Previsto e arrivato. Un'acquazzone con forte vento si è abbattuto ieri sulla città e sull'hinterland. Le chiamate ai Vigili del Fuoco dai comuni della cintura milanese sono state 240 a cominciare dalle 15. Cornicioni a terra, cartelloni pericolanti, rami divelti (e un albero) anche di grosse dimensioni. Un grosso ramo ha bloccato la circonvallazione tramviaria in via Rospigliosi, zona San Siro. Un secondo in viale Lazio e un albero di piazzale Libia si è abbattuto sul cofano di un'auto parcheggiata. Speriamo che non si prendano a pretesto questi episodi per portare a compimento il disegno della giunta Sala di sostituire tutte le specie ad alto fusto con alberelli di piccole dimensioni. I fatti ci dimostrano che solo la manutenzione costante - dei tombini e delle piante - può evitare pericolosi incidenti. Il ramo di via Rospigliosi che ha deviato i mezzi è stato rimosso grazie ai pompieri e alle squadre Atm. Intanto ieri l'aria si è rinfrescata: i 30 gradi accompagnati dal cielo nuvoloso hanno attutito la bolla di calore che ha infuocato il cemento nei giorni scorsi. Ieri, infatti, in tutta la regione, ci sono stati temporali sparsi anche di forte intensità e con grandine e l'instabilità atmosferica è destinata ad aumentare nelle prossime ore: in quota sta arrivando aria più fresca. Il Comune aveva previsto per oggi la chiusura dei parchi e invitato i residenti a evitare le aree alberate e i giardini pubblici fino al termine dell'allerta.
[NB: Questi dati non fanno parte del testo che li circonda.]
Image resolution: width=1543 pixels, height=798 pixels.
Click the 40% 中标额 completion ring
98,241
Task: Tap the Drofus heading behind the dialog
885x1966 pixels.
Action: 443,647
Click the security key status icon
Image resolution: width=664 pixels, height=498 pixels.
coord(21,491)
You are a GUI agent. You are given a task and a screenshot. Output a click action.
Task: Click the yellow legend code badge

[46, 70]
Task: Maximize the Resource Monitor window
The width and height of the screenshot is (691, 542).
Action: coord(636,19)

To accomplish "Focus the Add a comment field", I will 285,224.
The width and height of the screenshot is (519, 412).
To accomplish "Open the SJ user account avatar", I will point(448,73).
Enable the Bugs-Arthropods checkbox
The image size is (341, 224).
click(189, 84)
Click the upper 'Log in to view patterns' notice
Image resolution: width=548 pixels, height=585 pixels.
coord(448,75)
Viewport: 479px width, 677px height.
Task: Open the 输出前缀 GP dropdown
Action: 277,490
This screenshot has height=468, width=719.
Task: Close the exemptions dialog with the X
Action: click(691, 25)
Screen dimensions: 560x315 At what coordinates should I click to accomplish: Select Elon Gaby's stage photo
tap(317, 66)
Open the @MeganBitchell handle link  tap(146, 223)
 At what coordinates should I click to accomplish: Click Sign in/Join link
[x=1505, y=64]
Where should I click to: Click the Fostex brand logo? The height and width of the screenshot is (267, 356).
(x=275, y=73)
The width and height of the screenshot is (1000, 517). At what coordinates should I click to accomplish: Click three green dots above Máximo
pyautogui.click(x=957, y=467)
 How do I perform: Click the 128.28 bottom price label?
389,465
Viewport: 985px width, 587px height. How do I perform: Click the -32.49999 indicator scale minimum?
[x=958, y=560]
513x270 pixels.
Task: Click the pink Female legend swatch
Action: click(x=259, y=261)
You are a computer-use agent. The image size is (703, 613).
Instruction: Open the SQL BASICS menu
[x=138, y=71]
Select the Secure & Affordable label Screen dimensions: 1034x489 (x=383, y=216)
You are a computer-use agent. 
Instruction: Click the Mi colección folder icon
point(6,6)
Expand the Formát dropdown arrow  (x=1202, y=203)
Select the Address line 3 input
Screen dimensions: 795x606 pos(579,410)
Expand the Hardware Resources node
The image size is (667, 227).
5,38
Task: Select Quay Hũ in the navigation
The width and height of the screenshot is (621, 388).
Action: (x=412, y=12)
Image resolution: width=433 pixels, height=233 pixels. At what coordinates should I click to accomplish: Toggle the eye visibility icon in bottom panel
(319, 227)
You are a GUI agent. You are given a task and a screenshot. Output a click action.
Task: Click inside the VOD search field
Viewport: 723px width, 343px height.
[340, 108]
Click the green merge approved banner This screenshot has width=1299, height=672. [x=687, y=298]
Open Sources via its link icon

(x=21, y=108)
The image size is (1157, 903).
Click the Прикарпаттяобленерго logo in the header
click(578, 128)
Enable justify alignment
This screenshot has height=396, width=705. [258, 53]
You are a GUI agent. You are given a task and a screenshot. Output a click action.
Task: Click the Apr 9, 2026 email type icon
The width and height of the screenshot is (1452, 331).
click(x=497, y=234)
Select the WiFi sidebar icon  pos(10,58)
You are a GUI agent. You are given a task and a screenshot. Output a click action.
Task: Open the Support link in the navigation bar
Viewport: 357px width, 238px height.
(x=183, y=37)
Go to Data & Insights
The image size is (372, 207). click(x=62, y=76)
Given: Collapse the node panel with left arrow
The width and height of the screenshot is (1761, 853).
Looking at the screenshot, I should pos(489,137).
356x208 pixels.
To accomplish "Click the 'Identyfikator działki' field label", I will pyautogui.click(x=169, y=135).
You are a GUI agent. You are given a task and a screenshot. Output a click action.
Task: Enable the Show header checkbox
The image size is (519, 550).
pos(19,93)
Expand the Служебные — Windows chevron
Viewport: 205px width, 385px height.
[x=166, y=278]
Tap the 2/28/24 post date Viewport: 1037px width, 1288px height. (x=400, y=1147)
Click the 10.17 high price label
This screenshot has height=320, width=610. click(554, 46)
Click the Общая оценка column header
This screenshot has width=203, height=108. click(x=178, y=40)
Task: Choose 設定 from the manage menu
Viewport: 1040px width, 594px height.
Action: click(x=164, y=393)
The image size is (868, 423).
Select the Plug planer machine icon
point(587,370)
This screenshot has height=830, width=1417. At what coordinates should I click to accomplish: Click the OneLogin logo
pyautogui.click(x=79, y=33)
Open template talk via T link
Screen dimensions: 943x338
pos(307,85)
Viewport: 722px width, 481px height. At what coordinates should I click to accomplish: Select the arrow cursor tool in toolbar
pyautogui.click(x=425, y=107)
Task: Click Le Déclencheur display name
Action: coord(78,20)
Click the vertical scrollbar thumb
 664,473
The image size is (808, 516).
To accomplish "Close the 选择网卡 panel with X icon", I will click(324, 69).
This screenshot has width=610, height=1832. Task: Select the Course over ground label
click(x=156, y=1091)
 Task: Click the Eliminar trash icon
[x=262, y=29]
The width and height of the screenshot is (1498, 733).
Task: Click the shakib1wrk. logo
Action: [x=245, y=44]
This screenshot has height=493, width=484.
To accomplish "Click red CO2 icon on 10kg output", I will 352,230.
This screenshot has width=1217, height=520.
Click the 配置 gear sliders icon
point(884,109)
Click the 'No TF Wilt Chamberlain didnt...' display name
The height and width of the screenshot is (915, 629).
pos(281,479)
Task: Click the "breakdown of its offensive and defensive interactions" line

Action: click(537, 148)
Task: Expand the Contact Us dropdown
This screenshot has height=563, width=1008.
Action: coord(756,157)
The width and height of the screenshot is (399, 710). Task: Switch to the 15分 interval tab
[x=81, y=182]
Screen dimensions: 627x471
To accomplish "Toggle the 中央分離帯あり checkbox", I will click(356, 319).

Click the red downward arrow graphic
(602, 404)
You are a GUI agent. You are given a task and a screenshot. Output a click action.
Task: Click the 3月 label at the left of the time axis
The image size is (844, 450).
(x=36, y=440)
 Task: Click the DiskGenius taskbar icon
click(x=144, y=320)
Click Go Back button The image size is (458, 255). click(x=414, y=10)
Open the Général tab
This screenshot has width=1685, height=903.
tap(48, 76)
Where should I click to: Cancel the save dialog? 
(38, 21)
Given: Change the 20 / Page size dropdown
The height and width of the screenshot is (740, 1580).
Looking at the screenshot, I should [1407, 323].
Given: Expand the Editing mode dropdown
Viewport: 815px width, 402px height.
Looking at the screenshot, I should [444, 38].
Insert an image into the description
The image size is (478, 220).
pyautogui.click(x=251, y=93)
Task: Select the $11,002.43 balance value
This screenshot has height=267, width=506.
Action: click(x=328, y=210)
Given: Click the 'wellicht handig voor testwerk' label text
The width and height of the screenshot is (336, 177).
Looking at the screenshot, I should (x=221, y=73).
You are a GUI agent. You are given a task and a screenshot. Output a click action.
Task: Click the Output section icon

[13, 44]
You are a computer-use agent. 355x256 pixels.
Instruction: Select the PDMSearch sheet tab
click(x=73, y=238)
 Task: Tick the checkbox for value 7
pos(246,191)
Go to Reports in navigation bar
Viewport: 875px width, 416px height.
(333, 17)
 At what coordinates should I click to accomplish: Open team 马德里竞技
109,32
La decisione è legata al fenomeno del downburst (termine tecnico ricorrente nei bollettini meteo) che si presenta con violente raffiche di vento discendenti generate dai temporali, capaci di raggiungere velocità molto elevate in pochi minuti e provocare la caduta di alberi, rami e strutture come successo durante il temporale di lunedì sera. Il fenomeno si verifica quando le temperature sfiorano i 40 gradi, downdraft è una corrente discensionale che poi si propaga orizzontalmente in tutte le direzioni, come uno scoppio (burst). L'aria calda e umida sale, alimentando la nube. All'interno della nube, però, pioggia e grandine possono attraversare strati d'aria più secchi: evaporazione e fusione sottraggono calore all'ambiente, rendendo l'aria più fredda e più densa.
A quel punto la massa d'aria accelera verso il basso, trascinata anche dal peso delle precipitazioni. Le raffiche possono superare i 100 km/h e provocare danni simili a quelli di una tromba d'aria, pur avendo una dinamica diversa.